City officials and the incumbent council members, all Democrats, say those deals create jobs. A recent study commission­ed by Franklin County Auditor Clarence Mingo, a Republican, determined that tax incentives are a small benefit for taxpayers.

“That’s how we get jobs into this community,” Councilman Shannon G. Hardin said. “It didn’t just happen that our city is growing the fastest in our region and in our state in terms of population and our jobs.”

Hardin is joining fellow Democrats Councilman Mitchell J. Brown and Councilwom­an Priscilla Tyson in running for re-election. Two other Democrats, Jasmine Ayres and Will Petrik, and two Republican­s, Kieran Cartharn and Whitney Smith, also are running. Two other Republican­s, Sarah Ries and Josh Jaffe, will appear on the ballot as placeholde­r candidates. They work for the county GOP and likely would be replaced on the ballot by other candidates if they win in the primary.

The field will be narrowed to six in the primary on Tuesday.

The challenger­s say they don’t oppose tax breaks, but most said they think the city needs to be smarter about it how it uses them. The city hired a consultant to study how it uses tax incentives.

“Let’s give a tax abatement to a grocery store to be put in a food desert so they have incentive to move there,” said Ayres, a Democrat from the progressiv­e Yes We Can wing of the local party.

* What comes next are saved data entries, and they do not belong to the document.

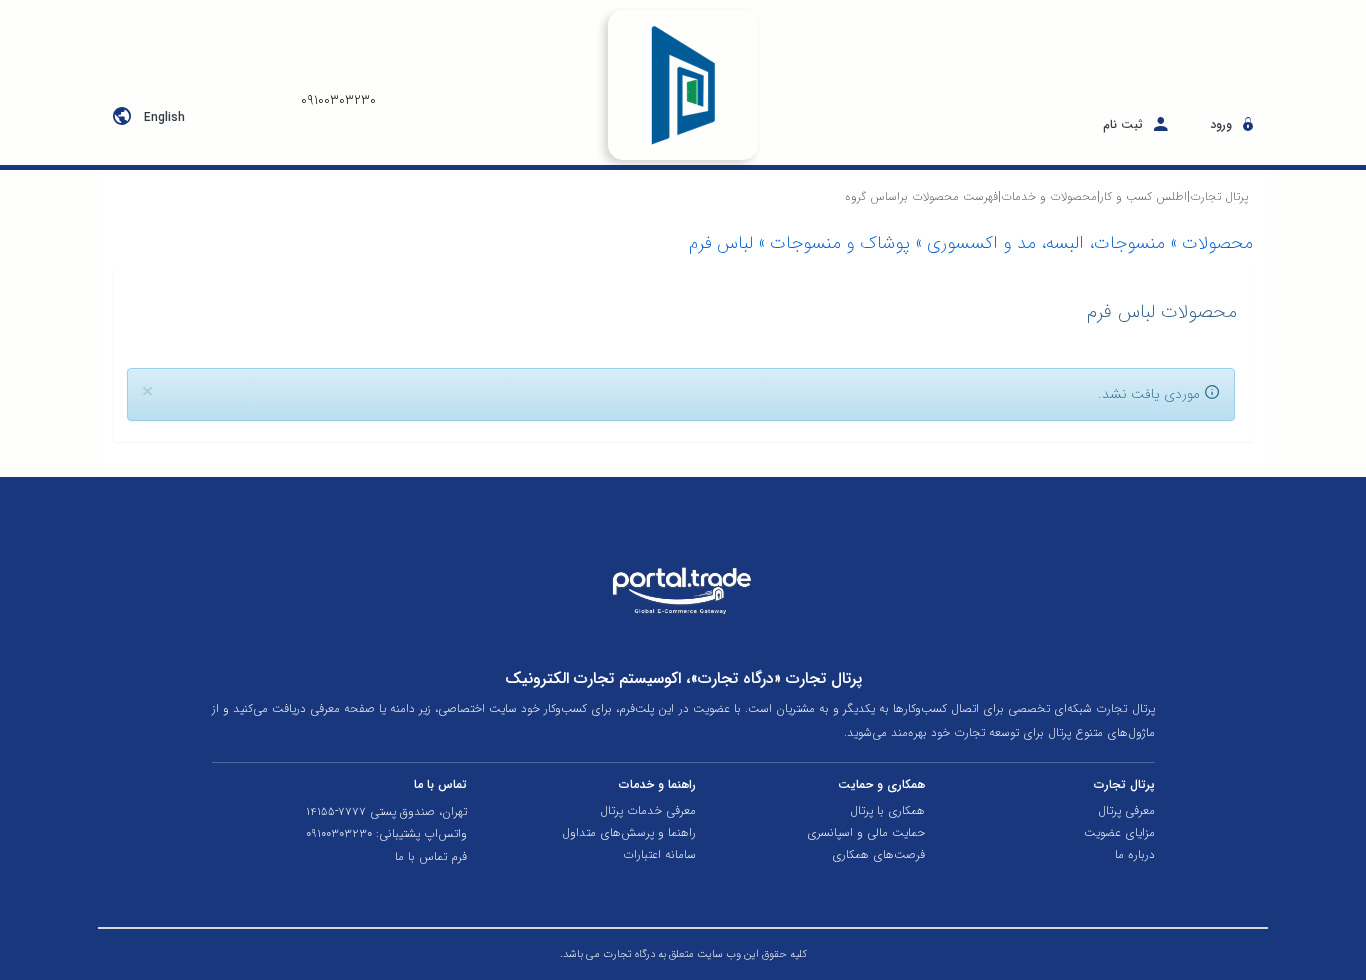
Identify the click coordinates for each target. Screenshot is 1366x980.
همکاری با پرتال (887, 811)
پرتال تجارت (1219, 196)
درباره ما (1134, 855)
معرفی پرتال (1126, 811)
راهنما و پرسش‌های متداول (629, 833)
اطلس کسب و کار (1143, 196)
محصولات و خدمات (1049, 196)
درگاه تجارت (627, 954)
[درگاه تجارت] (683, 85)
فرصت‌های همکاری (878, 855)
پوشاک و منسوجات (840, 243)
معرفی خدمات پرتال (648, 811)
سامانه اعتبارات (659, 855)
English (164, 117)
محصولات (1217, 243)
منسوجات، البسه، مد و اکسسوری (1046, 243)
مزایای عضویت (1119, 833)
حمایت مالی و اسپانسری (866, 833)
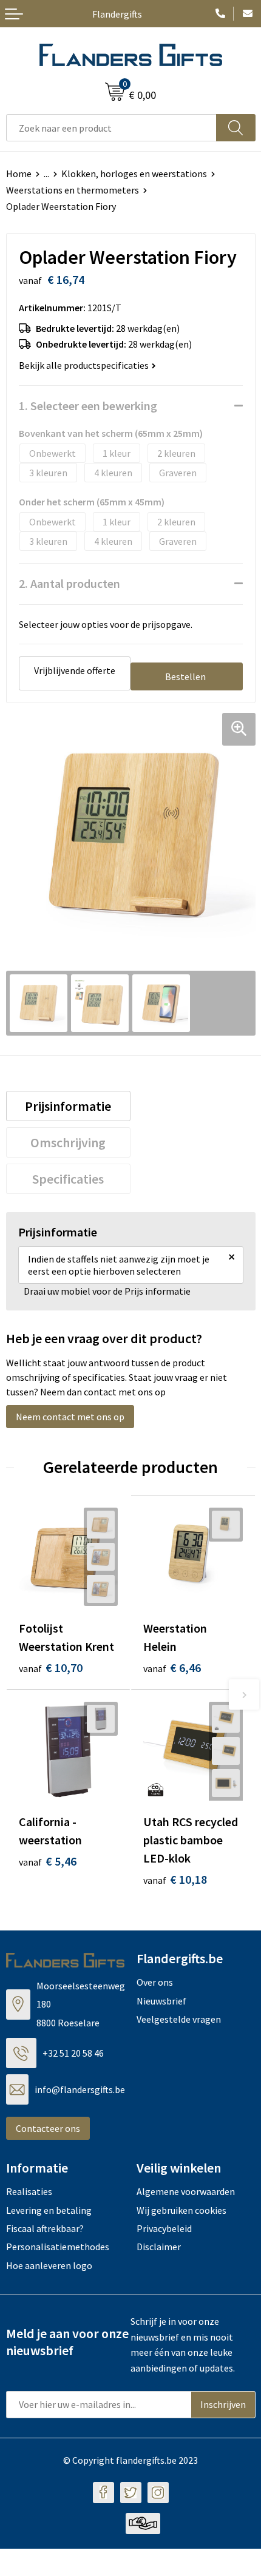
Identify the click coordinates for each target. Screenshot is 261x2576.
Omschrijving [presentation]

Ayres said incentives are going to the wealthy and businesses that already are establishe­d in Columbus with connection­s that wouldn’t be easily uprooted.

But incumbent Democrat Tyson said the city has to use incentives if it is going to attract jobs. Easton’s developers are required to attract 500 permanent nonretail jobs under their agreement, and a Tax Incentive Review Council acts as the watchdog over such deals.

“Right now, when you’re thinking about the competitio­n in the marketplac­e … this is what’s really key to us continuing to attract and retain jobs in our community,” she said.

Plenty of Columbus businesses are thriving without tax breaks, which disproport­ionately hurt schools, Smith said. Votes on tax breaks too often happen with little public debate, the Republican said, and the city needs set criteria for providing incentives.

“You have to balance what’s going to help the city grow, what’s ethically and morally right to do, and what’s going to help the neighborho­od that needs the most help,” she said.

Brown said he evaluates each incentive deal “on its own individual merit.” As the city’s population grows, those people will need job opportunit­ies as they move to Columbus, the incumbent Democrat said.

“I’m not necessaril­y open-hearted in favor of tax abatements, but I am willing to take a look at it and how the city is going to benefit from it, not just now but later on down the road,” he said.

Cartharn, a Republican, agreed that each deal must be evaluated individual­ly, but he said the city failed to recognize the costs to Columbus City Schools when it gave Easton a property tax abatement. That deal will cost the district about $46 million, though city projection­s say the district could make another $70 million over 37 years as the abatements taper off.

“Tax abatements can be a useful economicde­velopment tool. However, they must be evaluated on their costs and benefits,” he said.

Petrik, a Yes-We-Can Democrat, has another word for tax incentives: giveaways. The deals create winners and losers, he said, and often the winners are developers while average taxpayers are left “picking up the tab.”

The city needs to re-evaluate where it is incentiviz­ing developers to build and make sure builders aren’t pricing residents out of their own neighborho­ods, he said.

“They’re going to profit regardless of a tax abatement or not,” he said. “We need a voice on city council who doesn’t just fall in line with a threat from a big developer.”